I have a non-traditional story. I graduated high school 2011, went straight to college that fall. Did my first year. Hated my school and program, dealt with severe mental health issues and could not continue. I moved away for a bit to get rid of my abusive family, then came back. I ended up finishing up at that school but it was miserable so I didn't graduate undergrad until I was 26.

I ended up landing an obscure job in Copywriting. I had no idea what a copywriter technically was until someone broke it down to me and because I had the skill but didn't know what it was called, I ended up applying for jobs that I was under qualified for but had the range and talent to execute.
So after a year of graduating without a job in my field (which I am still working towards), I landed a job at a company that paid me 89k a year and gave me a relocation package. I was 27 by this time. For reference, I was in 50k worth of student debt.

I ended up dating around for the first time in my life and I was a late bloomer. I had rules and desires but I also wanted fun like any other young person.

I met a guy who seemed pretty cool, he was really attractive and he was just good energy. But he kept sneakily asking me how much money I made....
The conversation would always come back to that...

He made much more money than me and I knew he did because of what his job was. Without going into too much detail, he worked in entertainment. He was maybe 2 years older than me at the time.

He started to get a bit weird and ask why I didn't pay for certain things because he knew I "Had my own". I cut him off QUICKLY. He went on Glassdoor to check my salary, and I didn't even give him the real company I worked at but he found out through a mutual friend.

Once he saw I was disgusted, eh tried to apologize and text me all this nonsense. I said no thanks because you're not going to disrespect me like that.

What is me making 89,000 (Which I was very grateful for considering that is a salary most people will never see and I happened to get VERY lucky) to you making 80k an episode in a 10 episode per season run?


I am now making 95k elsewhere but I refuse to engage in this.

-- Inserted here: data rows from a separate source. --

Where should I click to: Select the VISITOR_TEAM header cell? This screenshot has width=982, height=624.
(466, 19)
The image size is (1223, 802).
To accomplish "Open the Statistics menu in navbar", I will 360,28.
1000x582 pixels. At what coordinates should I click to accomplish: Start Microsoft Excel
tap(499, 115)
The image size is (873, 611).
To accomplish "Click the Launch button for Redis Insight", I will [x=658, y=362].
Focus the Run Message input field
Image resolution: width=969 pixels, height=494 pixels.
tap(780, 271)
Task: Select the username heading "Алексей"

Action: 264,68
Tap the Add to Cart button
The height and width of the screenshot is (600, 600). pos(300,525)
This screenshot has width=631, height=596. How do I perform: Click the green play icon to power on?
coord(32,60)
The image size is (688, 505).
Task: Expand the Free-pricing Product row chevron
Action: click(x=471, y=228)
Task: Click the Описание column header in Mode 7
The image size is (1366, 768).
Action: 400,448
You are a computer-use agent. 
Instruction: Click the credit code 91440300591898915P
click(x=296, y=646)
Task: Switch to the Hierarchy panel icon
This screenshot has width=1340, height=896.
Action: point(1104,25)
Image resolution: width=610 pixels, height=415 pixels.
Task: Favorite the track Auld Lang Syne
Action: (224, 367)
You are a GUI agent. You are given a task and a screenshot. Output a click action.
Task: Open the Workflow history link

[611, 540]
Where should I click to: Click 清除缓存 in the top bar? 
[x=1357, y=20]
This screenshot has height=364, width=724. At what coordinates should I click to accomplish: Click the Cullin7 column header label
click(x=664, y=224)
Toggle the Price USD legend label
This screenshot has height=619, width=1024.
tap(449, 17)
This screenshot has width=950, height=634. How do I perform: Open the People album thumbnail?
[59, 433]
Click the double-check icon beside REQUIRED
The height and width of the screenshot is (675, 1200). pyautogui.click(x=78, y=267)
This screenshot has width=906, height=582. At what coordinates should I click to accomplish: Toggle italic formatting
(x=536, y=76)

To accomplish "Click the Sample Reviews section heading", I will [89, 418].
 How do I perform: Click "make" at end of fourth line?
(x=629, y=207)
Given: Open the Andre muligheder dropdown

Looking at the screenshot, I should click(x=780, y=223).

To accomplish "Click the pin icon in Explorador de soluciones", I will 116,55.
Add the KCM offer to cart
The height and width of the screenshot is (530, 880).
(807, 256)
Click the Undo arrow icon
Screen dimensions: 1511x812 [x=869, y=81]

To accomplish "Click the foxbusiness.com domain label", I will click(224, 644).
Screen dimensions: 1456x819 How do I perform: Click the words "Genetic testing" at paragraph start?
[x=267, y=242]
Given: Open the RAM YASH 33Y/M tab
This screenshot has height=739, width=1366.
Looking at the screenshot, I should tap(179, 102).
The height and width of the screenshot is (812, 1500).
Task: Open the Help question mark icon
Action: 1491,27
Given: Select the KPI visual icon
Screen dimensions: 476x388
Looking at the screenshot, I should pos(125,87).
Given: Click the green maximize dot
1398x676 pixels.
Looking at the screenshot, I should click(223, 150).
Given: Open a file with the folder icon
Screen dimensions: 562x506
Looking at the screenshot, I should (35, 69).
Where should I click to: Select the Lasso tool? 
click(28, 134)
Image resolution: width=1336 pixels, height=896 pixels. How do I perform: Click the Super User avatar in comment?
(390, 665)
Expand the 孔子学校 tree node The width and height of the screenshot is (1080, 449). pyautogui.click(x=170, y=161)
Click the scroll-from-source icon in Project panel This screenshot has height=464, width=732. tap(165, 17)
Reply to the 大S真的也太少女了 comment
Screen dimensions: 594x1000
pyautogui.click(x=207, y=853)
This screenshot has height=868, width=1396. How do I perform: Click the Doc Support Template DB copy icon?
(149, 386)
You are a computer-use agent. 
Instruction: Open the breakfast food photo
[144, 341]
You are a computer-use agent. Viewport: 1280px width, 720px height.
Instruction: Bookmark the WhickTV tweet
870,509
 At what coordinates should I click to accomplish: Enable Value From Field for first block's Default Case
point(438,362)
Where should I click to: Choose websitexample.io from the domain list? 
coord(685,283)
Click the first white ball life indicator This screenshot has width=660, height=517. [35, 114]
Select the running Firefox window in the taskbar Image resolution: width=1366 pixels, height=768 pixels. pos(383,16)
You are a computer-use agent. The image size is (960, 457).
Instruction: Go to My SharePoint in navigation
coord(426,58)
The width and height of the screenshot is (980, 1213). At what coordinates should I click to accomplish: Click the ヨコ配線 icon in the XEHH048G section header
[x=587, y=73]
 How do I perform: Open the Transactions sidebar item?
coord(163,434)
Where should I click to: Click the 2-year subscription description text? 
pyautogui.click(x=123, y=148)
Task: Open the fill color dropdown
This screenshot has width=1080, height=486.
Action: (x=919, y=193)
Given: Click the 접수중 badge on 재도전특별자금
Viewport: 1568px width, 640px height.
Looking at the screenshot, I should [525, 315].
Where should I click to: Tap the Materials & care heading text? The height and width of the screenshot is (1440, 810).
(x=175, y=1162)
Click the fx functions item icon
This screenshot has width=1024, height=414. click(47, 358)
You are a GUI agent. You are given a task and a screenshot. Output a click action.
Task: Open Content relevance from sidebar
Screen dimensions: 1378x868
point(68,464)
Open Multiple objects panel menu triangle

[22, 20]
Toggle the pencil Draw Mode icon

It doesn't matter if I was making 30,000 either. I don't think a man should be asking such a question unless the desire is to provide for you and to see how you can make a life together, not to take anything from you or assume. This dude didn't know that I was actually sending most of my money to my grandma so we can get her home paid-off because that was MY dream. So I wasn't paying no funky ass money on a date to French Laundry. Your dumbass took me there and invited me so I am not paying.


Basically sorry for the rant but please don't entertain men like this. There is a difference between genuine curiosity and a loser looking to leech or belittle you. It doesn't matter if you are collecting unemployment, making less than 30k either. Have standards and believe in yourself. If we ask men how much they make, they'll be crying about how we are gold diggers.

Smh . Good luck girl.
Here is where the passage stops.